В пути от Харькова до Полтавы, от Екатеринослава до Тифлиса отдельное купе в вагоне первого класса, занимаемое Верой Федоровной, было более похоже на кабинет делового человека, чем на будуар мировой знаменитости. Александр Иванович Дьяконов, участвовавший в поездке по личной просьбе Комиссаржевской, не раз уже беседовал с Верой Федоровной о замышляемой ею художественной школе. Он согласился на ее предложение стать заведующим этой школой. Беседа шла уже в более конкретном плане, и Вера Федоровна, разговаривая, то и дело заглядывала в лёжавшие перед нею на маленьком оконном столике папки с бумагами и письмами.
— Мне совершенно безразлично, где будет школа— в Петербурге или в Москве. Но в Петербурге — Эрмитаж, академии, памятники, самый большой материал для нашей школы. В Петербурге нужные нам люди — Бенуа, Вячеслав Иванов, Блок, Бакст… Правда, в Москве — Брюсов, Белый, но они могут приезжать для чтения своих лекций… Нет, нет, в Москве нельзя, там при Художественном театре своя школа, а работать рядом с нею в совершенно новом направлении будет труднее…
Оговорившись, что средства на организацию школы, как и для театра, придется добывать гастрольными поездками, значит придется себя ограничить в расходах, Вера Федоровна тут же мечтательно начала фантазировать:
— Я хотела бы иметь помещение в стиле готики, высокое, светлое, с большим тихим залом и с круглыми цветными окнами… С одной стороны балкон — с видом на луга и отдаленный город… Везде в комнатах— розы, хризантемы, белые лилии… Впрочем, — быстро опомнилась она, заметив противоречивость своих инструкций, — все это недостижимо пока… Придется приспособиться и взять просто светлую квартиру на шумной улице… Но будем устраивать загородные прогулки, лекции в лесу, в поле…
Вера Федоровна, повернувшись к окну, готова была предаться молчаливым мечтам. Но, вспомнив, сколько еще не решенных вопросов о будущей школе, продолжила беседу.

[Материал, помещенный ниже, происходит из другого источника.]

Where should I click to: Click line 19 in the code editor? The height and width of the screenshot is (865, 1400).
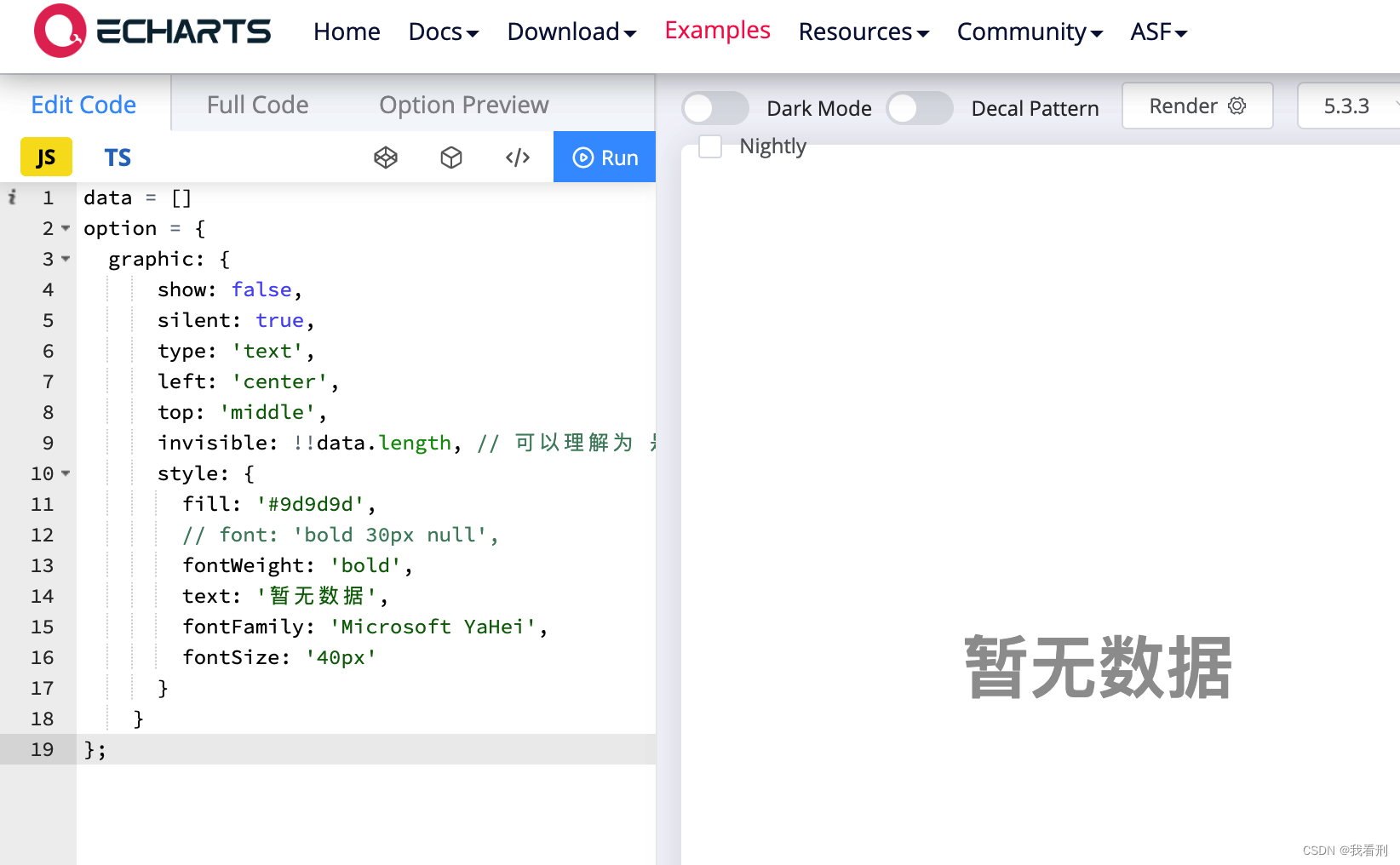[94, 749]
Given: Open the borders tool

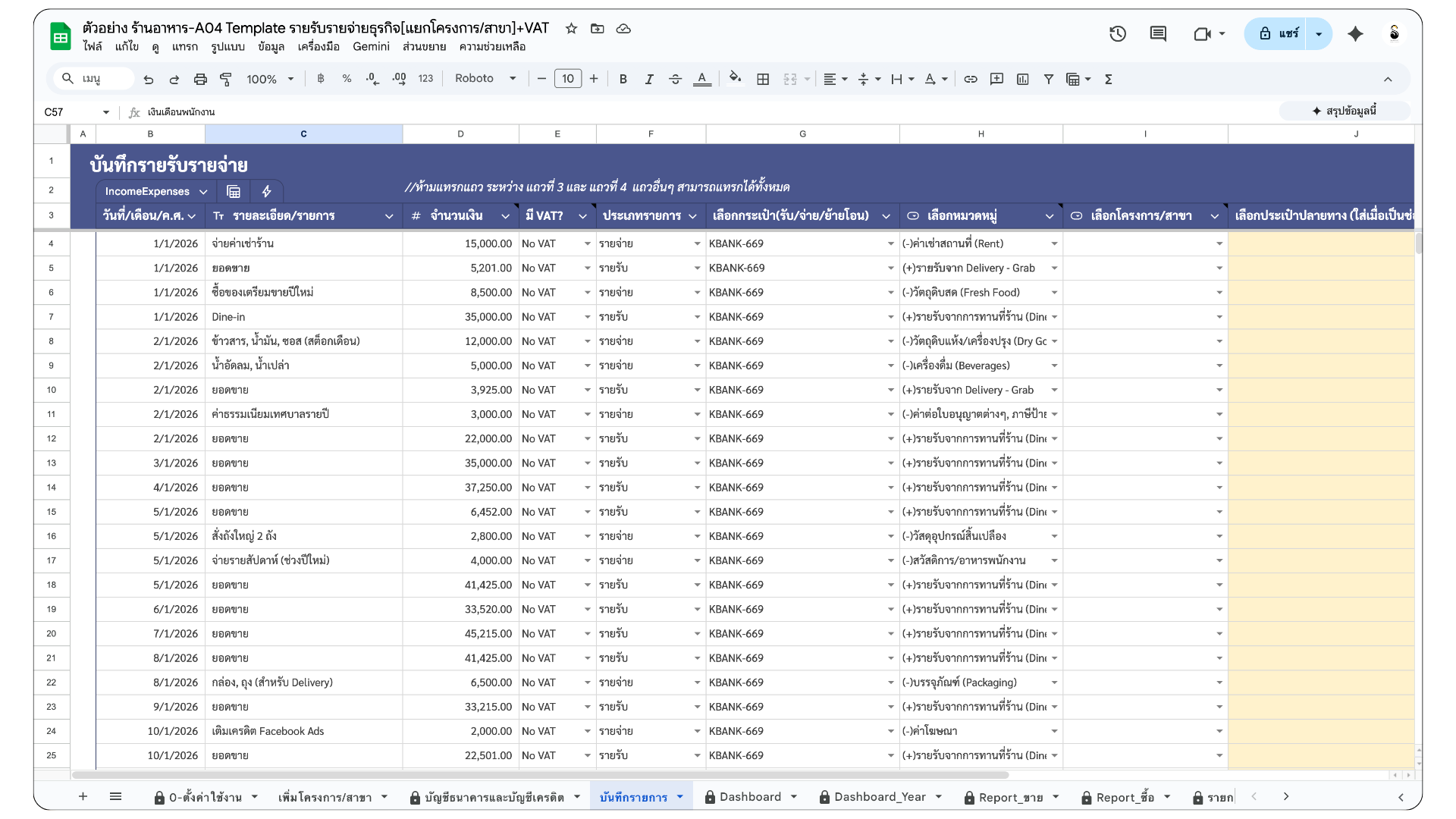Looking at the screenshot, I should [763, 79].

— Полной программы у меня нет пока. Ее будем вырабатывать вместе с теми людьми, которые будут привлечены к участию в этом деле. Пока я заказала статью, которая будет вступлением к программе… нашей художественной школы…
— Художественной вообще или театральной, Вера Федоровна? — спросил будущий заведующий.
— Не знаю, я еще не знаю, как она будет называться. Но школа не должна и не будет учить лицедейству. Развитие темперамента и индивидуальности каждого должно идти в полной свободе. Ничего нарочитого, никаких навыков и трафаретов сцены! — все более и более увлекаясь, властно наказывала Вера Федоровна, путая свои передовые взгляды и представления о воспитании молодежи с заимствованными у представителей символического искусства. — Нужно, чтобы все жили красотой, поэзией, лирикой. Принцип свободного обучения полный, и он — основа всего. Подготовительная работа, устремления ученика совершенно самостоятельны, и только на эту законченную работу придет руководитель…
Она говорила и не замечала, что в этот момент так же далека от правды жизни, от основного принципа любого искусства — искренности и идейности, революционной идейности, как была далека в театре на Офицерской, когда играла Гедду Габлер, следуя «новаторской» концепции Мейерхольда, или восторгалась декадентскими субботами. Она наивно мечтала о свободе прогрессивного творчества, а сама заранее отдавала свою школу под влияние Белого, Бенуа, Бакста.
— Тогда это школа гениев… — восхищенно заметил собеседник Веры Федоровны. Без всякого умысла с его стороны фраза прозвучала иронией.
— Вопрос этот сложный, — поспешила сказать Вера Федоровна, — я не предрешаю его сейчас, и он открыт… Вот все самое существенное, остальное детали. К ним мы вернемся еще не раз!